** EXTRACTED DATA follows **

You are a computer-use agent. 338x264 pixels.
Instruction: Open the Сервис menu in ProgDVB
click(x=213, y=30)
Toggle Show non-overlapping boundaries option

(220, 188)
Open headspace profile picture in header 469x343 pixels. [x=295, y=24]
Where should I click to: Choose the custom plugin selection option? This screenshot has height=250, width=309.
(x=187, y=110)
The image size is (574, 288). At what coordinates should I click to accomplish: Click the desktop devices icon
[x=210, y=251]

** End of EXTRACTED DATA **
** EXTRACTED DATA follows **

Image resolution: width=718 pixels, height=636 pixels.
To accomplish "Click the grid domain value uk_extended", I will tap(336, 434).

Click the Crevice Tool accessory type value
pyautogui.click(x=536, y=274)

** End of EXTRACTED DATA **

The expected answer is a copy of each line in the listing above that contains "pixels".

REPLY:
You are a computer-use agent. 338x264 pixels.
Open headspace profile picture in header 469x343 pixels. [x=295, y=24]
Image resolution: width=718 pixels, height=636 pixels.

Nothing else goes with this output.